No — AI upscaling is a lossy, one-way operation. The model invents detail that wasn't in the source, so downsampling the 4× output produces a 1× image that's similar to but different from the original. If you need round-trip fidelity (e.g., for archival or forensic use), classical algorithms are the only option.

Should I upscale before or after compression?

Always upscale first, then compress. JPEG and WebP compression artifacts confuse the upscaler — Real-ESRGAN trained on degraded inputs handles light JPEG noise, but heavy compression (quality 50 or below) produces output that's amplified garbage rather than recovered detail. The clean workflow is: source → upscale → final compression for delivery.

What model should I use for anime or illustrated content?

Real-ESRGAN-anime or waifu2x — both trained on illustration datasets rather than photographs. Generic photo upscalers produce mushy, smeared output on line art because they expect texture where the source has hard edges. The anime-specific variants preserve sharp lines and flat color regions, which is the opposite of what photo models do.

Why does upscaling produce visible tile boundaries on large images?

Most upscalers process images in patches (typically 256×256 or 512×512 input) and stitch them back together. If the patches don't overlap, you get visible seams at boundaries. Modern implementations use overlapping windows with feathered blending, which mostly fixes this. If your tool shows tiles, look for an "overlap" or "tile pad" parameter.

Is 4× upscaling really better than running 2× upscaling twice?

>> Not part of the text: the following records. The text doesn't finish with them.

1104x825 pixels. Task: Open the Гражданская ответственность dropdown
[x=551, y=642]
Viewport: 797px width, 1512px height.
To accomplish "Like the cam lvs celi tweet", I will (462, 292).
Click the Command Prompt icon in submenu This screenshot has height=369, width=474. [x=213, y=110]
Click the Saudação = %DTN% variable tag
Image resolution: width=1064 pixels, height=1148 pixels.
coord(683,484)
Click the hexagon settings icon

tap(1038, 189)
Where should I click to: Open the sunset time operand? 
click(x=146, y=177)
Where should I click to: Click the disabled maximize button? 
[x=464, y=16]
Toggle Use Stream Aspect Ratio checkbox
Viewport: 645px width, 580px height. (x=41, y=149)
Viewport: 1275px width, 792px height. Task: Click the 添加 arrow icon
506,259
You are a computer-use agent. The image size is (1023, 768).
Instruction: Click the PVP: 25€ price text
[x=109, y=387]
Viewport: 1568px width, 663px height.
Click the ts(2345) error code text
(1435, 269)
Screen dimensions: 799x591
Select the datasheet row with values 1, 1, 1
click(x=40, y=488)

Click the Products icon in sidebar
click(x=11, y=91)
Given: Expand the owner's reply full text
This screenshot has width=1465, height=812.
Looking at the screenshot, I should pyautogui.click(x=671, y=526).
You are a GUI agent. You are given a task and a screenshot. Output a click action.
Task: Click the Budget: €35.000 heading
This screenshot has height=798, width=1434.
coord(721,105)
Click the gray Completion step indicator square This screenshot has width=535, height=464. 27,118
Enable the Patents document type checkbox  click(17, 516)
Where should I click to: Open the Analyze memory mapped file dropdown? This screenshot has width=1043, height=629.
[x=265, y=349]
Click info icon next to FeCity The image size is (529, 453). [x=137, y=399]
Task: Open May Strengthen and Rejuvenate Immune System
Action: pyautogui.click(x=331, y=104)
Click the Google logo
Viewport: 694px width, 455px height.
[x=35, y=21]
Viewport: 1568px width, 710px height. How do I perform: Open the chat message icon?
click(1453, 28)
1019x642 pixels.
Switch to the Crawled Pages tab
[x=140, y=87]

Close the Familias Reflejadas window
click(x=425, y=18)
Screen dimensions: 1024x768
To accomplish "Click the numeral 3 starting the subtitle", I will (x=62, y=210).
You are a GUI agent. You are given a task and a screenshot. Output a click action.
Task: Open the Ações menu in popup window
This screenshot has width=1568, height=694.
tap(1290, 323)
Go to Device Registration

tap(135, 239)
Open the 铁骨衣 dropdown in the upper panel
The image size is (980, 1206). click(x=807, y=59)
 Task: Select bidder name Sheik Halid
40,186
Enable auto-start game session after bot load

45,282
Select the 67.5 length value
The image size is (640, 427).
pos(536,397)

Usually yes — a single 4× pass is trained end-to-end and produces sharper detail than chaining two 2× passes. The double-2× workflow accumulates errors at each stage and tends to over-smooth fine textures. The exception is when you need an unusual scale factor like 3× — chaining 2× then downscaling to 3× often beats running a model that wasn't trained for that ratio directly.